- Historic Sites
First To Fly The Atlantic
The commander of the NC-4 called the trip “uneventful,” but the men in the other planes of the mission could not quite agree
June 1969 | Volume 20, Issue 4
By the first week of May they were ready, surviving the inevitable omens and crises that attend high enterprises at birth. On Friday, May 2, there was a reminder that death and injury would always be making a spectral bid for passage. Chief Special Machinist E. H. Howard of the NC-4 , tinkering with his engines for the thousandth time, became absent-minded and lost his hand to a propeller blade. Less than seventy-two hours later, gasoline being pumped into the tanks of the NC-1 and NC-4 was accidentally ignited. Parts of both planes’ wings were badly burned. Round-theclock work by repair crews managed to get all three craft airworthy by Wednesday morning, May 7.
Meanwhile, preparations both solemn and trivial went imperturbably on. The tanker Hisko and the minelayer Aroostook , carrying fuel, spare parts, and repair facilities, dropped anchor in the bay of Trepassey, Newfoundland, to the wonderment of its nine hundred fisherfolk. Forty little New York schoolgirls, taken out to Rockaway by teachers (and, presumably, Navy press officers), presented Commander Towers with a little red, white, and blue ribbon and their wishes for success. Weather reports crackled into Rockaway (they barred a take-off on the seventh), destroyers jockeyed into line all across the Atlantic , and a thoughtful Navy captain prepared to give carefully hoarded four-leaf clovers to each member of the expedition.

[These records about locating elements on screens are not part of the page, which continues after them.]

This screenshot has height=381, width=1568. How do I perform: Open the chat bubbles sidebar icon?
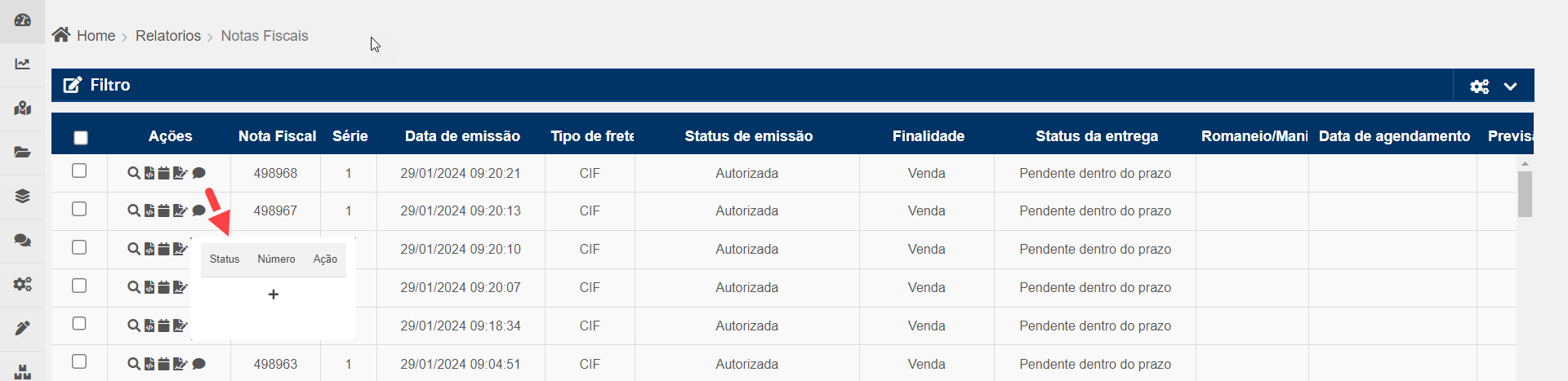[22, 240]
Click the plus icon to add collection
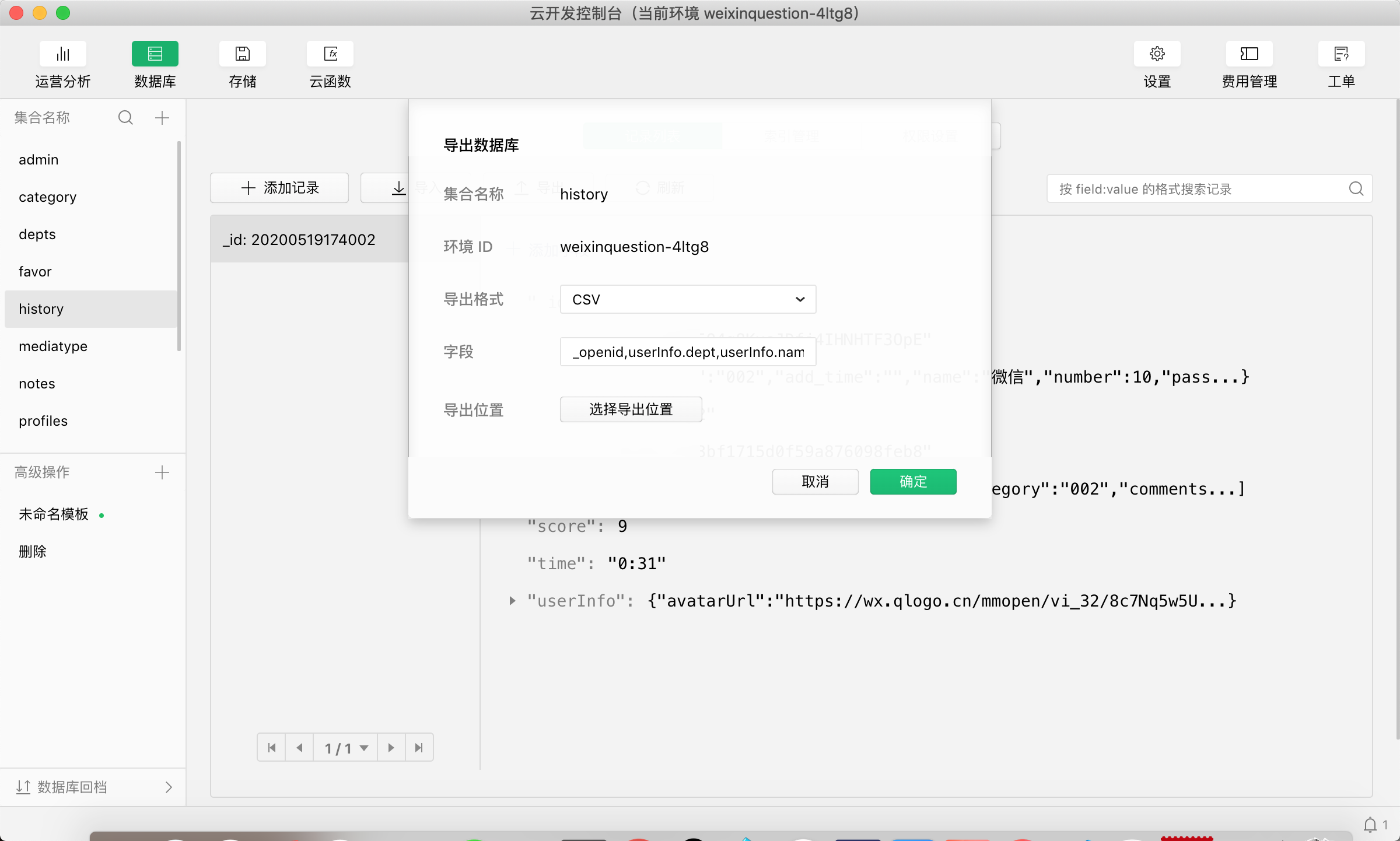 pyautogui.click(x=162, y=118)
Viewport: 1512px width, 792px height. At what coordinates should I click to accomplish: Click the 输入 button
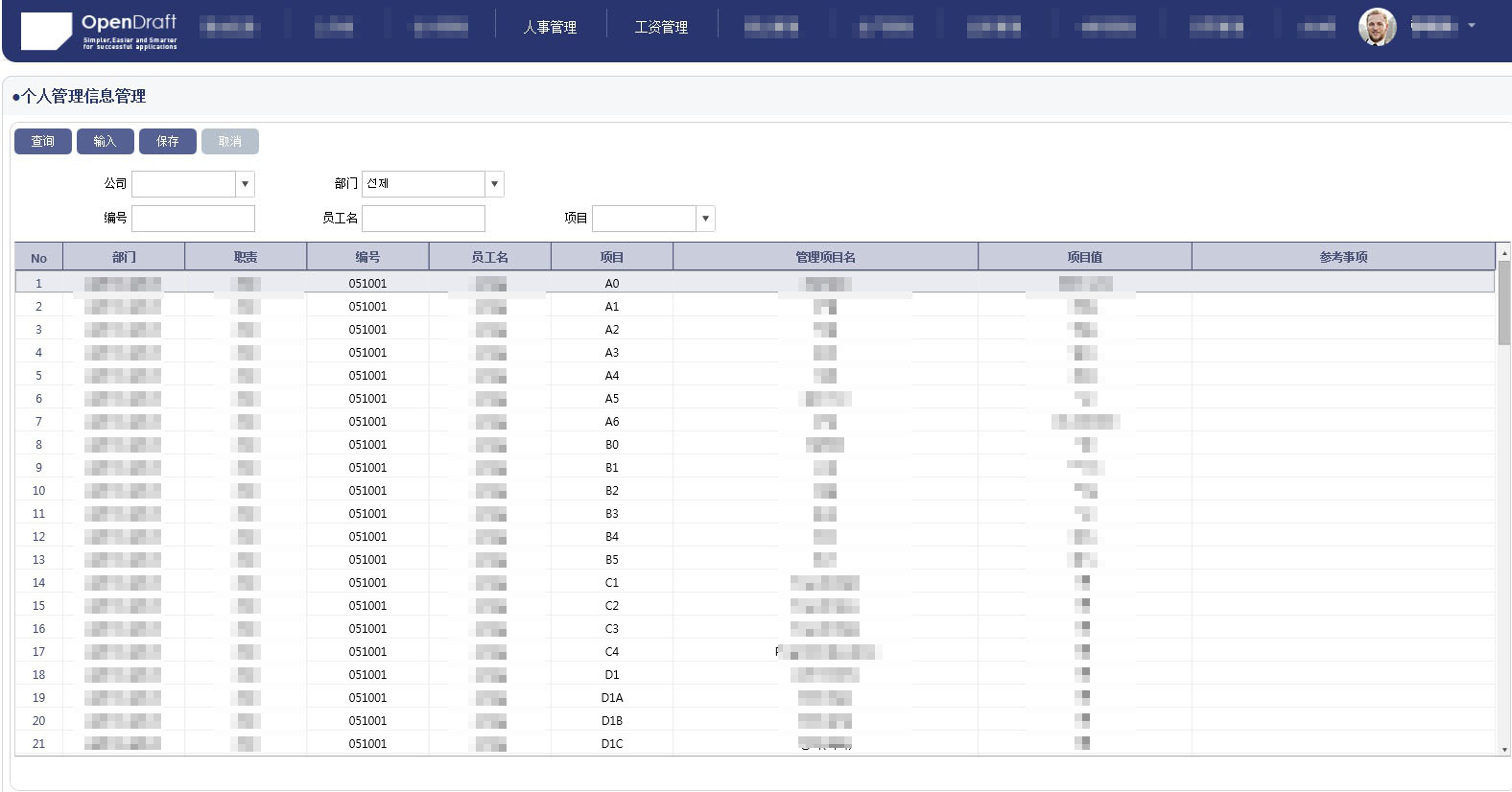click(106, 142)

Thursday morning, just before ten, the crews pulled flying suits over their uniforms and donned helmets containing intercom earphones which would allow them to converse above the pandemonium of fortyeight cylinders exploding overhead. Reporters crowded around for the ritual departure statements, shouted over the engine clatter: “It will be good sport, though in no way a sporting venture,” said Towers soberly. “It is a scientific experiment.” Read, too, was cautious: “Whether we get there or not, we are going to get some fun out of it.” Bellinger was cheery and chinup. “With the help of God and in spite of the devil,” he said, “we’ll get there.” Then Towers, glad to stop posing, snapped “Let’s go,” and they scrambled into their places. The hulls were completely enclosed, but from the single navigator cockpits at each bow and the paired openings amidships and astern for the pilots and engineers, the aviators’ heads protruded, looking from a distance like beads on a wooden shoe. The three ships taxied out, sun flashing off the doped fabric of their wings. Then the wind carried the roar of gunned engines back to the shore crowded with onlookers. Each ship moved forward, slowly at first, leaving a plumed wake, then going faster and faster, the plume levelling out, becoming a feather and then a thin pencil-streak of white on the blue water, until finally a crack of light appeared between hull and sea, and the great 28,ooo-pound machine rose, lightened, into the air in the breath-taking miracle of flight.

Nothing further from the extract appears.